> < ^ Date: Wed, 12 Jan 1994 20:13:00 +0100
> < ^ From: Joachim Neubueser <joachim.neubueser@math.rwth-aachen.de >
^ Subject: re GAP for undergraduates

In his letter to the forum of Dec. 31, Bill Haloupek asked for
suggestions with respect to the use of GAP in teaching undergraduates
and raised some questions that I think are important.

I am grateful for the report about the use of GAP at St. Olaf that was
sent to the GAP-forum a few days later providing some such
suggestions. I have already talked about our (rather less systematic)
use of GAP in teaching; today, rather belatedly, I would like to
comment in a more general way on a couple of points in Bill Haloupeks
letter:

I think the GAP manual is pretty intimidating to undergraduates.

Yes, I completely agree that it must be intimidating to the vast
majority of the students. We intend (but do not ask when) to split the
manual into three parts, the first an extended version of the first
chapter 'About GAP', the second the reference part to the functions in
the main body of GAP and the third about the share libraries. This
will hopefully make use easier but still would only marginally reduce
the intimidation of undergraduates. For these indeed an easy
introduction to the easy parts of GAP should be written, leaving out
character tables and similar 'horrors'. However I had to say above
that I can't promise a date when we will have been able to split the
manual, I can say rather safely that we simply will not have the time
in any foreseeable future for writing such an undergraduate
introduction, which after all should be based on some experiments with
students, and should introduce concepts together with their
exploration using GAP. Being a small department with rather high
teaching duties, we will be glad if we reasonably manage the
maintenance and improvement of GAP. I would therefore highly welcome
if somebody undertook that task, which indeed I think would be most
worthwhile.

There is a much more user-friendly and simple program...It does
calculations in S4 mainly.

I do not know this program and certainly would not at all want to
question its helpfulness. However I would like to make some points
both from my own experience as a student and from my experience with
my students.

I do not believe that one should introduce programs that replace hand
calculations too early. I think in a group of the size of S4
everything can still rather well be done by hand and indeed writing
down by hand all cosets of the Klein-Four-Group on one hand and a
Three-cycle on the other and trying to form a group from either set is
a useful experience. Even though we have GAP and tell students early
how to use it, we do require some such hand calculations.

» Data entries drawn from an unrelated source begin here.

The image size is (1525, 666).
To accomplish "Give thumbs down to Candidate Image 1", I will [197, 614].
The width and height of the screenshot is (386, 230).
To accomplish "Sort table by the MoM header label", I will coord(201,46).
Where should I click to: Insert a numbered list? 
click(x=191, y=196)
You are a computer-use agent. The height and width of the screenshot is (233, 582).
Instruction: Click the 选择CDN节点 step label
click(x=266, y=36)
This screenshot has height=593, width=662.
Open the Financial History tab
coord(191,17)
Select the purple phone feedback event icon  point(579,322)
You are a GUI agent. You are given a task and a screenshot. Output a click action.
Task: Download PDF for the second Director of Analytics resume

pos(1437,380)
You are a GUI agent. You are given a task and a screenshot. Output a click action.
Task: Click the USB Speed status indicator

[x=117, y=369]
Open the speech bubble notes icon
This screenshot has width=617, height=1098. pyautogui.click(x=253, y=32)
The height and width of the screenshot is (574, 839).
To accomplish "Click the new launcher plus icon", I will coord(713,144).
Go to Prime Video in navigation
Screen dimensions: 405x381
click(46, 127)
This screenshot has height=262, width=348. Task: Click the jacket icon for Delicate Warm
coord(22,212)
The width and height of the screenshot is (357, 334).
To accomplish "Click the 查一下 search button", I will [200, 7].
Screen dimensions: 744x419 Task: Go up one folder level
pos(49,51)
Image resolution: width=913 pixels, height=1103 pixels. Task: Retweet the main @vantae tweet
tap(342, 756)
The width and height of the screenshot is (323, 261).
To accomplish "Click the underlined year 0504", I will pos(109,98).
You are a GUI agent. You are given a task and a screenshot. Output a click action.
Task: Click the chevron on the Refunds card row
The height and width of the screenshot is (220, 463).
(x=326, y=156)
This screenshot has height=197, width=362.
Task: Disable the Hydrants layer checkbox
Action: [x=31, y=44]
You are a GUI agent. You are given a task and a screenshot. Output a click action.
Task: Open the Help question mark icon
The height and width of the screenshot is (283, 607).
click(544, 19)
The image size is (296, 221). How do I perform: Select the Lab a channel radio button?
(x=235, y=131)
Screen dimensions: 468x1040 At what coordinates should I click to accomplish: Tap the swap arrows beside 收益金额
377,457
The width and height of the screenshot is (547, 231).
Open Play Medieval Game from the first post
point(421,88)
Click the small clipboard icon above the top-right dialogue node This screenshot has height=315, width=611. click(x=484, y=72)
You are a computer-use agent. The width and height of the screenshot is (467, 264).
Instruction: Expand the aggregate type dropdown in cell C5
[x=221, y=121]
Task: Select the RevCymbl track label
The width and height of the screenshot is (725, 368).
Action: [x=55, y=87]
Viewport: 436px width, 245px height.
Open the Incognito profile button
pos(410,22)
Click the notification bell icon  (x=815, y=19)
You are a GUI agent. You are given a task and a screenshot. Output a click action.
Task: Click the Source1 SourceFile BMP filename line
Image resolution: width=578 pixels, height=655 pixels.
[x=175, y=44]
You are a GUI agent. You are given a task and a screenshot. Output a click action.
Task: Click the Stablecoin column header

When I was a student and my teacher Wolfgang Gaschuetz proved all
those wonderful theorems about existence of complements while I just
knew S3, S4, and D8, I sat down and worked out all groups up to order
30 and their subgroup lattices just to see what he was talking about.
I am not recommending that every undergraduate should do that, but a
little of that kind, yes, I certainly learned a lot about group theory
doing that.

However, when I had done that, one equally important benefit for me
was that I started to believe that all these difficult concepts and
wonderful theorems were about *something at all* and that it might be
fun to know more about these so simply defined and yet so complex
structures, called groups. I think it is this point even more than
the help with the understanding of the meaning of basic concepts were
GAP (and other systems) can help.

Another help that systems can give is to show rather different
situations in which a theorem applies and also situations which are
similar but not quite and where the theorem does not hold any more,
i.e.systems can help to understand (the scope of) a theorem through an
understanding of its limitations. E.g. in a finite abelian group A
there is a subgroup of each order dividing the order of A. In A4 there
isn't! Oh! So Sylow's theorem is something after all! That you will
probably still do by hand but for bigger ones use GAP.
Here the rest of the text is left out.